The bill standardizes and publicly shares federal geospatial data and clarifies agency roles to improve safety, planning, and transparency for waterways and recreation, but it raises costs, privacy and accessibility concerns, increases administrative centralization, and may enable broader federal restrictions or lock in current jurisdictional limits.
State, Tribal, and local resource and recreation managers (and named Federal agencies) get standardized, interoperable geospatial data and clearer statutory roles, enabling more coordinated planning and management of waterways and outdoor recreation.
Boaters, anglers, recreationists, and small businesses receive publicly available, up-to-date maps (closures, access points, rules) that improve safety, trip planning, and regulatory compliance.
Recreational and commercial fishers and fisheries benefit from clearer published no-take zones, gear/catch rules, and standardized spatial information that reduce accidental violations and help protect fish stocks.
Recreational and commercial fishers and local users could face reduced access or new federal restrictions because clearer federal definitions and centralized authorities make it easier to justify and enforce limits on waterways.
Federal, state, and local agencies (and taxpayers) may incur significant implementation, IT integration, dataset maintenance, contracting, and reporting costs—and a tight 30‑month deadline could strain resources and lead to rushed work.
Tribal communities, archaeological sites, and local governments could face privacy, sensitive-site disclosure, or data-security risks from wider publication and private-sector sharing of location-based geospatial data.
Based on analysis of 7 sections of legislative text.
Requires federal agencies to set common geospatial standards and publish standardized online GIS data about federal waterways, access points, and fishing restrictions.

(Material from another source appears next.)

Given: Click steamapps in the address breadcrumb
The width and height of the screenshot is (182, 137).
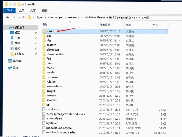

Introduced July 31, 2025 by John A. Barrasso · Last progress July 31, 2025
Requires federal land and water management agencies to create common standards and publish standardized geospatial data about federal waterways, public access points, and fishing restrictions so the public and partners can find up-to-date maps and rules online. It sets deadlines for developing interagency data standards, requires agencies to digitize and post specific data elements, mandates public comment and update schedules, allows cooperation with nonfederal partners and the USGS, and requires annual progress reports through 2034.